Alan said:
Correct in some cases. I've worked in the corporate sector and some of the
machines were send only, receive only or bothway (normal operation). For
some people in smaller businesses, setting the machine to send only mode
isn't rocket science.
I've worked in both large and small scale corporates. The larger scales can
go both ways depending (and there are a decent number of fax machines around
the building - and they vary depending on use.
On small scale however, the only option was both ways. It is a company fax
machine after all.
You'd be surprised how a simple polite request can get results. Not
guaranteed to, but if you don't ask you you'll never know.

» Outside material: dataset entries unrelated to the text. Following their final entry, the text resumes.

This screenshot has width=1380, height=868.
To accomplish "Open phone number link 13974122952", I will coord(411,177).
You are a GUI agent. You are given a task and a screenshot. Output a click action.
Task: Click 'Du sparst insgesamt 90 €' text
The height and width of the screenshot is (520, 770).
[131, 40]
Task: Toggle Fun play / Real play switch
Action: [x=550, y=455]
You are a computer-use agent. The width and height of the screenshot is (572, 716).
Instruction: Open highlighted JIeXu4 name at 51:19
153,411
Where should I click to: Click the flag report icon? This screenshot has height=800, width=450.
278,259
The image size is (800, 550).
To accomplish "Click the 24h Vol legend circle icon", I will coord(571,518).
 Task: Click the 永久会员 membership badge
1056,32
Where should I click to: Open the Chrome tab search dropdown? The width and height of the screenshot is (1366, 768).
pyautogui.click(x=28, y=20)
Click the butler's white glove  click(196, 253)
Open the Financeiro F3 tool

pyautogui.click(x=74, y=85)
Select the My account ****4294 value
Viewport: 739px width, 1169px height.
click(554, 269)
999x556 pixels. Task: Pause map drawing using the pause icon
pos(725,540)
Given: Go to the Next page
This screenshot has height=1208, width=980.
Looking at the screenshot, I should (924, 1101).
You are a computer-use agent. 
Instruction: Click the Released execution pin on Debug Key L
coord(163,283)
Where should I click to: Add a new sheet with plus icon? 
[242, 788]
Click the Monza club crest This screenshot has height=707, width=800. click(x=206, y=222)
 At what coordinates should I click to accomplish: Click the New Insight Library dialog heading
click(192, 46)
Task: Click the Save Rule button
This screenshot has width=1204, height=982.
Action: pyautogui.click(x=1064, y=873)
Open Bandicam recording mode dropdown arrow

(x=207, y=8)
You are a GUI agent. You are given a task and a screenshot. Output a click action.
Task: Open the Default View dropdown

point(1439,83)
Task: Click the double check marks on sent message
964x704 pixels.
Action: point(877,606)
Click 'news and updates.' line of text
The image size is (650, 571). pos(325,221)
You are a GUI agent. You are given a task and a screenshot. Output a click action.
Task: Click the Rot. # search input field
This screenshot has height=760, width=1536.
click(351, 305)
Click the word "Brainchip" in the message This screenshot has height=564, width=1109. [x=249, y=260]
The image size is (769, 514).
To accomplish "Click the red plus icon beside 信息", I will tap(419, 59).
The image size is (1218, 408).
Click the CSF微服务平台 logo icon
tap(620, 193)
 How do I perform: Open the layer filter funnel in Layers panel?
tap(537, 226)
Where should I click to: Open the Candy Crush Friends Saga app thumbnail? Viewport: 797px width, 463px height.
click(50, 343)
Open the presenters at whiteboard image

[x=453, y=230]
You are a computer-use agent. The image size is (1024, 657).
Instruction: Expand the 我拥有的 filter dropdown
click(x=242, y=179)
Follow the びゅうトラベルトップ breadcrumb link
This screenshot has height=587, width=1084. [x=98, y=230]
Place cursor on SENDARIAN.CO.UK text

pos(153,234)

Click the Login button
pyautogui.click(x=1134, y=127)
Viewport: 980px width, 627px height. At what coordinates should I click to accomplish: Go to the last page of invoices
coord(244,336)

I have a major problem with that, it's no fun.
Also responding appropriately to a polite request is more likely to gain the
company kudoes rather than become the source of complaint. The latter
unlikely to get your business and a lot on negative publicity.
I REALLY don't think that a whine from a scammer/spammer etc is going to
earn anything they say credibility.
And when you read that the telemarketers overseas are screaming for more
protection against verbal abuse from the suckers^H^H^Hcustomers they're
calling, the only good thing I can think of is that the laws that don't
protect us, also don't protect them.
Looks like "we" have thicker skins than them. We win.
Dell used to send me weekly fax specials. I wasn't interested so I faxed
their fax back to 1800818341 and they stopped sending them.
www.cartridgecentral.com.au offer a similar "stop sending us faxes" service
with an automated dial up number to call.
Same thing here. We wondered why they started in the first place after we
made it abundantly clear we weren't happy with the first POS they sent us. (it
was the bosses idea, he thought it was a good deal, and by-passed the three or
four computer-heads in the office that knew anything).
I think the thing that frustrated me more, was not that we were getting the
junk faxes, but that someone would faithfully move the damn things into the
fax "in" tray instead of screw them up and throw them out.
Sounds like you need to strike up an ongoing relationship with Philty
Allison. He's into a bit of biffo and sending "the Marist old boys" around to
sort things out - LOL.
I can't even tell if that's what he's trying to say. He really doesn't make
sense most of the time. In fact, in reiterating the 'do not call register'
rules, he appears to be on THEIR bloody side.
When we can't send the 'boys around (those pesky laws stop us from doing
that anwyay), we have GREAT fun in putting the overseas telescammers on
speakerphone, and having fun with them. We had one get so frustrated, he
started abusing us in his native language. So we did the only thing we could
- we laughed harder.
After I abruptly hung up one after giving her some lip, she called me back
(twice!) and said I couldn't talk to her like that. I assumed she meant I
wasn't coarse enough, so I gave her even more lip.
Seriously, if we're going to waste time talking to them, we may as well 'get
our monies worth'. This really is a victimless sport, after all, the laws
that don't protect us, also don't protect them.
If you happen to have your fax machine within arms reach, check your CLD
everytime a fax call comes through.
If it reads "Private" or "Unavailable" just press the STOP button. Works
for me.
A couple of points here.
The CLD string is checkable via software, so you could "filter" out faxes at
this point if it's a fax modem. Though I really don't think it's useful
whitelisting in a corporate environment, because you don't know where the next
fax is coming from. Though it's still useful to partially filter obvious
things like missing CLDs, or "corrupt" entries that don't appear to be usable
numbers.
The other point is that within Australia, they made it law (long time ago,
may have changed) for senders to provide a valid origin number within the CLD
field. For missing entries, or obviously grunged entries, just chuck them out
- and it's quite safe and reliable to do so.
All the valid faxes, and all the more "reputable" source junk faxes all had
valid CLDs. Anything that didn't, was real junk.
In my experience, there was very little "reputable" junk.
However, I think the faxmarketers, and especially the scammers, are moving
away from faxes anyway. Email is much cheaper and covers a wider audience.